Fabrication and hardness behaviour of high entropy alloys

Abstract

Laser additive manufacturing is a direct energy deposition process which manufactures components from 3D model data in progressive layers until a whole part is built as opposed subtractive manufacturing. However, during the procedure, the deposits are subjected to rapid thermal stresses which adversely impact the integrity of the built component. High entropy alloys are materials with complex compositions of multiple elements. Traditionally, these alloys are fabricated using casting and other machining processes, with a recent interest in the use of laser deposition as a possible manufacturing process.

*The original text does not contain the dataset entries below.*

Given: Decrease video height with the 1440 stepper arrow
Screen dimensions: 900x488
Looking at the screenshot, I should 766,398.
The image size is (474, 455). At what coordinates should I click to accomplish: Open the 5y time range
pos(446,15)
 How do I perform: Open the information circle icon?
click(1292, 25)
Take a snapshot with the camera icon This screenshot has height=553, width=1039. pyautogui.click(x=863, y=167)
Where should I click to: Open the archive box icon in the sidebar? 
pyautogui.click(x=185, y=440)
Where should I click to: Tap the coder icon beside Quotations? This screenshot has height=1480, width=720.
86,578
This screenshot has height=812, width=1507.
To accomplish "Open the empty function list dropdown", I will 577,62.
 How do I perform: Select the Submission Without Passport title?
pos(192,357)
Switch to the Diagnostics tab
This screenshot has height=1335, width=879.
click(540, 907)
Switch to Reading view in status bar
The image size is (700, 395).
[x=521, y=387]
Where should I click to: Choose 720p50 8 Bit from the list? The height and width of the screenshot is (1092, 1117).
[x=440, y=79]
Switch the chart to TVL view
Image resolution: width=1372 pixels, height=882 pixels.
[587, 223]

To optimize process parameters of high entropy alloys melted on a steel plate, the influence of preheating temperature on the overall quality, microstructure and hardness behaviour of the alloys for aerospace applications were investigated. In this research, 9 samples of AlCoCrFeNiCu and AlTiCrFeCoNi high entropy alloys were fabricated using different laser parameters. The phases, chemical composition, micro-hardness and structural morphologies were characterized with XRD, EDS, Vickers Microhardness tester and SEM respectively before and after preheating the base plates at 400 °C. Experimental results show extensive cracking on all the samples without preheating while after preheating all samples were observed to be crack-free. Although, there were no variations on the dendritic structures in the optical micrographs with and without preheating temperature, there were notable changes in the phases and hardness behaviour of the alloys showing that preheating the base plate from 400 °C significantly influences the mechanical properties of additive manufactured high entropy alloys and contributes to the elimination of cracks induced by thermal stresses.